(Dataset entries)
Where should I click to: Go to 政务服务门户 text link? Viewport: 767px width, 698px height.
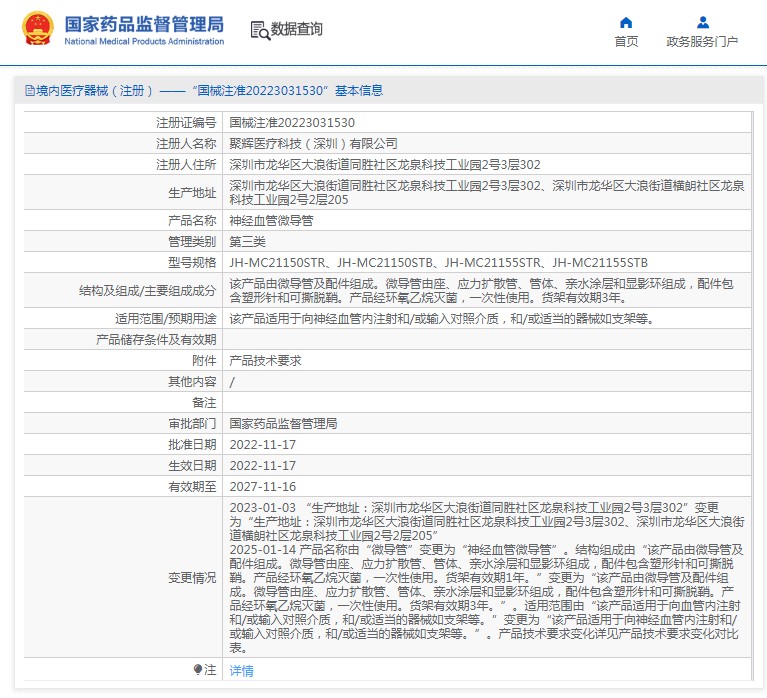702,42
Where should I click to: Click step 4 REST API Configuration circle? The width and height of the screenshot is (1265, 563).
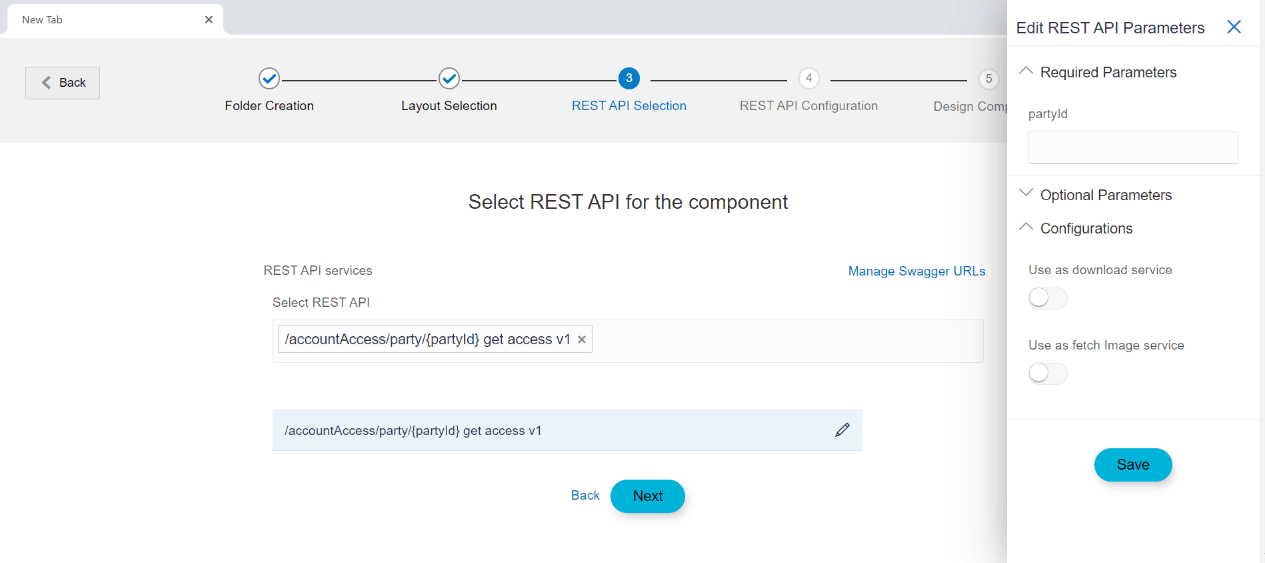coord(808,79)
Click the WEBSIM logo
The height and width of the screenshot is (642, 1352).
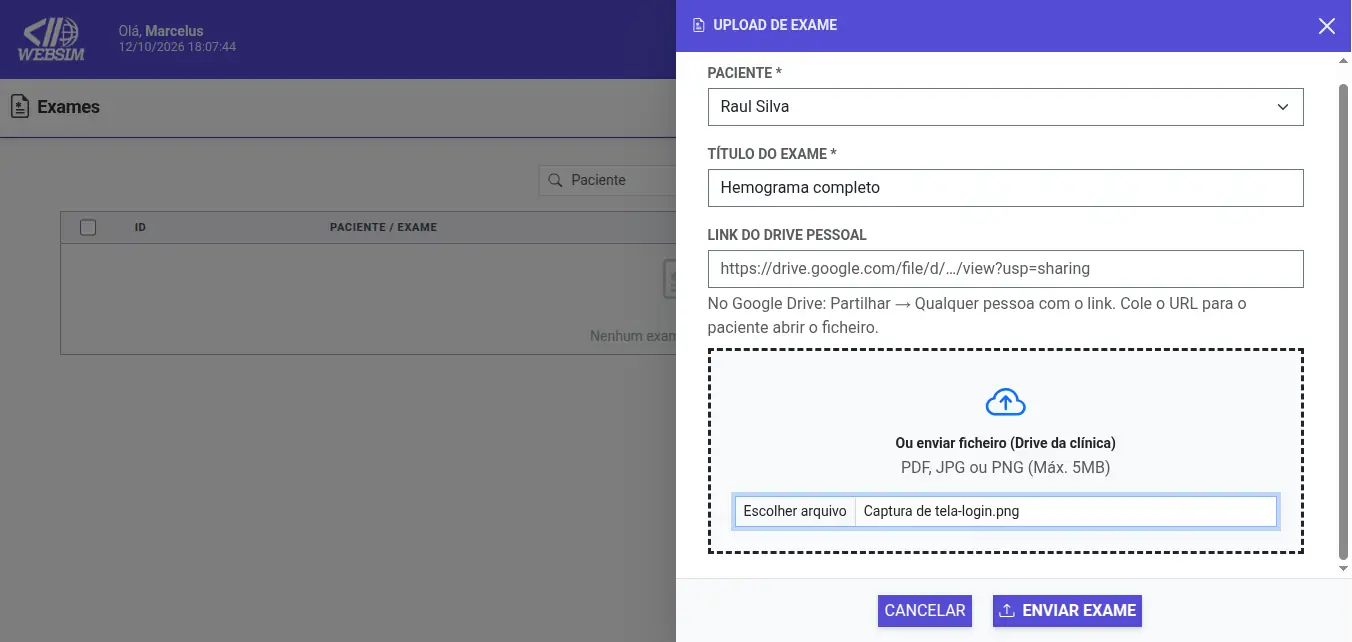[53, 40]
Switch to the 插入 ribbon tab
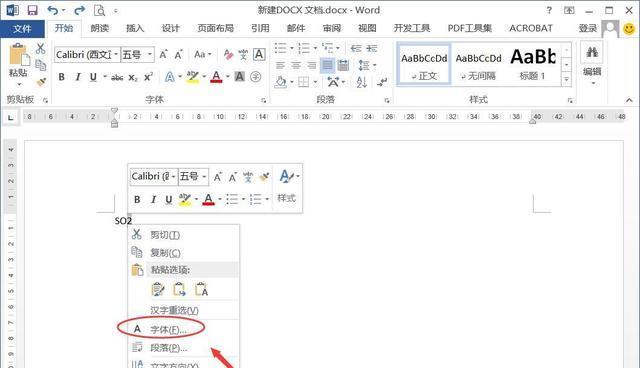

* **Activity**
Of the entries above, print exactly those lines that run from the one containing "Click the WEBSIM logo" through the last line, excluding any pictures.

* **Answer box**
Click the WEBSIM logo
The height and width of the screenshot is (642, 1352).
[53, 40]
Switch to the 插入 ribbon tab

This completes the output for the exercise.